→ **EXTRACT PROVIDED**:

┄┄┄┄┄┄

Welcome back to Fairy Tale Friday! Today’s post is a special edition. Instead of looking at a retelling, we’ll be looking at the original tale. This also means the format is going to be a bit different. There will only be two sections instead of three: My Thoughts and Other Reading Recommendations. So let’s dive into Villeneuve’s full version of The Beauty and the Beast!
My Rating: 4 stars
Warning: Contains spoilers
My Thoughts:
This is my first time reading the full version of this fairy tale. People are generally more familiar with the one adapted for children by Madame Jeanne Leprince de Beaumont. Even the version attributed to Villeneuve in Andrew Lang’s The Blue Fairy Book is more a mix of the original and Beaumont’s version. Villeneuve’s story is actually novella length and consists of nine chapters. Six of those chapters contain the story that we all know and love. The remaining three provide backstory and plot points left out of the abridged versions.
Villeneuve opens with the set up we’ve all come to know: a rich merchant loses his fortune and has to move his family to a house in the country. The only thing different from some of the versions we’re more familiar with is the number of children the merchant has. In this original incarnation, he has six daughters and six sons. Beaumont pared down the number to three of each, and most retellings I’ve read cut the sons completely. It ultimately doesn’t make much of a difference to the story, but it’s interesting to note. The role Beauty’s sisters play is also a bit different from what we might expect based on other versions. While they are jealous and bitter toward her, they don’t really do anything about it. However, Beaumont’s sisters actively plot against Beauty after she returns to visit them. They plan to detain her longer than her allotted time in hopes that the Beast will be angry and kill her. This is the version I grew up with, so I’m surprised that it’s a complete invention of Beaumont’s rather than something from the original.
Beauty’s time with the Beast is mostly the same, though it is much more detailed. She spends a great deal of time discussing the various rooms Beauty goes to and what she finds there. There is a room of birds, a troop of monkeys who end up waiting on Beauty, a room with windows that open to reveal various plays, and, of course, the library. To be honest, I found that these descriptions started to drag after a while, and I can see why Beaumont and Lang chose to remove them from their adaptations. They make for some nice illustrations in my edition, but I wanted the story to move along a bit. However, there is one detail that I wish was included in more versions and retellings. The Beast’s palace is filled with statues of people, and it turns out these are actually the members of his court. They’ve been turned into statues until the spell is broken. Is that not the creepiest thing ever? Why is no one using this? Someone put this in a retelling and get it to me asap!

┄┄┄┄┄┄

→ **TASKS**:
(a) According to the review of Villeneuve's The Beauty and the Beast, how many chapters make up Villeneuve's full story?
(b) Extend the review of Villeneuve's The Beauty and the Beast, picking up directly after its final sentence.

→ **COLLECTED DATA**:

┄┄┄┄┄┄

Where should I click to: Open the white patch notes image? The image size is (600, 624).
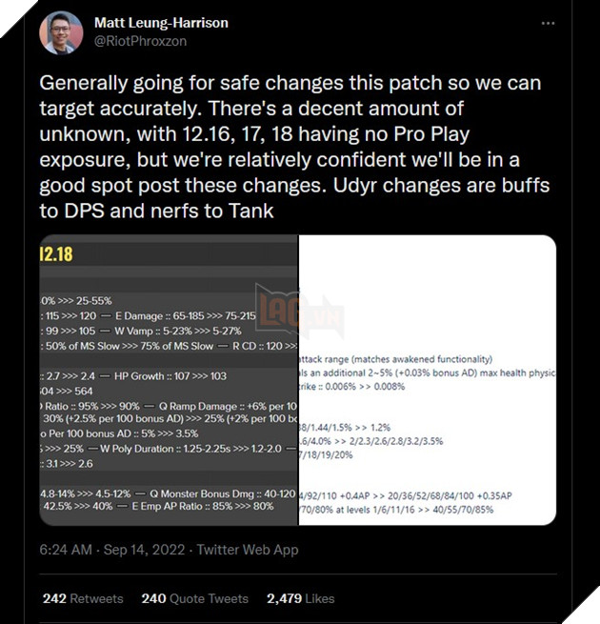pyautogui.click(x=428, y=380)
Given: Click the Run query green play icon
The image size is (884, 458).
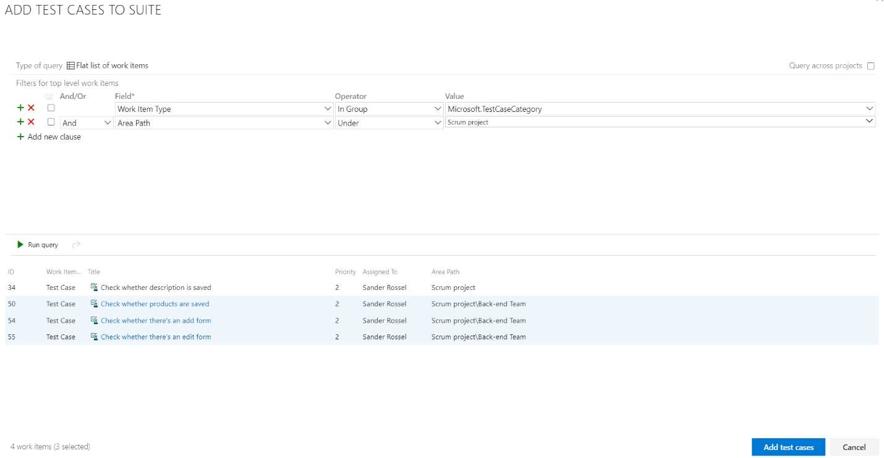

┄┄┄┄┄┄

→ **EXERCISE RESULTS**:
(a) Nine chapters.

(b)
I was a little disappointed in the actual love story between Beauty and the Beast. Since it’s so much longer than the later versions of the story, I thought the romance might be a little more developed. However, that’s not the case. Beauty falls in love with him through her dreams, where he appears in his handsome, human form, referred to as the Unknown. She isn’t aware that the Unknown and the Beast are the same person. Her interactions with him as the Beast are extremely limited; their conversations consist of her telling him what she did with her day and him asking her to marry him. She finds their evenings together tedious and refers to him as stupid. I find it hard to believe that she becomes so fond of him that she finally agrees to marry him. Then, once he is human again, we find out that it’s not actually him in her dreams at all. It is just an image of him conjured by the fairy. So basically she falls in love with him based on interactions that aren’t actually with him. I know I shouldn’t have expected much since it is a fairy tale. But considering how much time is spent on descriptions of the palace, the clothes, and all the wonderful things Beauty encounters, it would have been nice to have the relationship between the two developed more.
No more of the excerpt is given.